Brief: Scan the lines below for the string "computer" and report how many lines contain it, giving only the number.

[Opening Exercise inputs section]

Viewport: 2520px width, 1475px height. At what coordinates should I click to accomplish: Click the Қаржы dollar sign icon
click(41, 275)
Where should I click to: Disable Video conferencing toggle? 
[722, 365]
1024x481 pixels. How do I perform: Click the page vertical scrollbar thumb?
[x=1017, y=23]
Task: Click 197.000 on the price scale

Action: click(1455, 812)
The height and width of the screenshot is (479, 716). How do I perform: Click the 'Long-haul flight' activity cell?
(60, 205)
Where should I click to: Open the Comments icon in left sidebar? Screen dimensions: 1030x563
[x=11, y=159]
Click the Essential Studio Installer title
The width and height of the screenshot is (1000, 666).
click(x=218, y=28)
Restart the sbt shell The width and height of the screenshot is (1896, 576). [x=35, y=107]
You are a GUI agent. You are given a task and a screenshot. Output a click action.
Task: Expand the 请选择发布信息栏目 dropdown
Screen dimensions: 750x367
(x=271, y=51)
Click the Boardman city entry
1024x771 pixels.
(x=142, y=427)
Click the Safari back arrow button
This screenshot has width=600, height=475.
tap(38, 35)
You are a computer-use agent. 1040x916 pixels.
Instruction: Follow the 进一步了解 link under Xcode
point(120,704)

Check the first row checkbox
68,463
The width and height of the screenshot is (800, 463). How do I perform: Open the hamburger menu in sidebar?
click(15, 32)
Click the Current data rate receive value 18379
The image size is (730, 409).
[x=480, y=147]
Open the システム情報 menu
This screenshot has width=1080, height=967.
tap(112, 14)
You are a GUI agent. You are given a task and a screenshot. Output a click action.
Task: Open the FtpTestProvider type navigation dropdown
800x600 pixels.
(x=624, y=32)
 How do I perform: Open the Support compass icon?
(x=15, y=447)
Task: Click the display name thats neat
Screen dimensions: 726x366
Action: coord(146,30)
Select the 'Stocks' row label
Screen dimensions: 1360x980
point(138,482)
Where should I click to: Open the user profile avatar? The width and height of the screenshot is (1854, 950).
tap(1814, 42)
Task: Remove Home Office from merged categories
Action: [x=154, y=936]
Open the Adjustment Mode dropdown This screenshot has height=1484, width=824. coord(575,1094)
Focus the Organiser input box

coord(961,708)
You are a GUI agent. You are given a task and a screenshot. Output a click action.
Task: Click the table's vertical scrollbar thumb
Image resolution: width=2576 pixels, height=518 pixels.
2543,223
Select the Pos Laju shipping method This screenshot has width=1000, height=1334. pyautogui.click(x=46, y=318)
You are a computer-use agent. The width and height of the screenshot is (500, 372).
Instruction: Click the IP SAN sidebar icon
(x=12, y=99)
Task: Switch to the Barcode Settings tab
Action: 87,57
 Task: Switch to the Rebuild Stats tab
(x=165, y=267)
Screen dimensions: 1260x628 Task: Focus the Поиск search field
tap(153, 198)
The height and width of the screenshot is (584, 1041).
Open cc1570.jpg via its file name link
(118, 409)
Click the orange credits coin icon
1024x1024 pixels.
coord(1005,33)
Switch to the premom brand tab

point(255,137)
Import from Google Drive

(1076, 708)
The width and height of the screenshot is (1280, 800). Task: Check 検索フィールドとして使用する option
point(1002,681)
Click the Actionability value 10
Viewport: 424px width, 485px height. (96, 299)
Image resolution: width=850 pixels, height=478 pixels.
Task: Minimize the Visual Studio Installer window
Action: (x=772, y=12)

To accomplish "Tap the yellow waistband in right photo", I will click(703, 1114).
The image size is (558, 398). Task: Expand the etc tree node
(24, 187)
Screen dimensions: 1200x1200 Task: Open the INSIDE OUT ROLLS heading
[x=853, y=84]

[Closing Exercise inputs section]

Task output: 2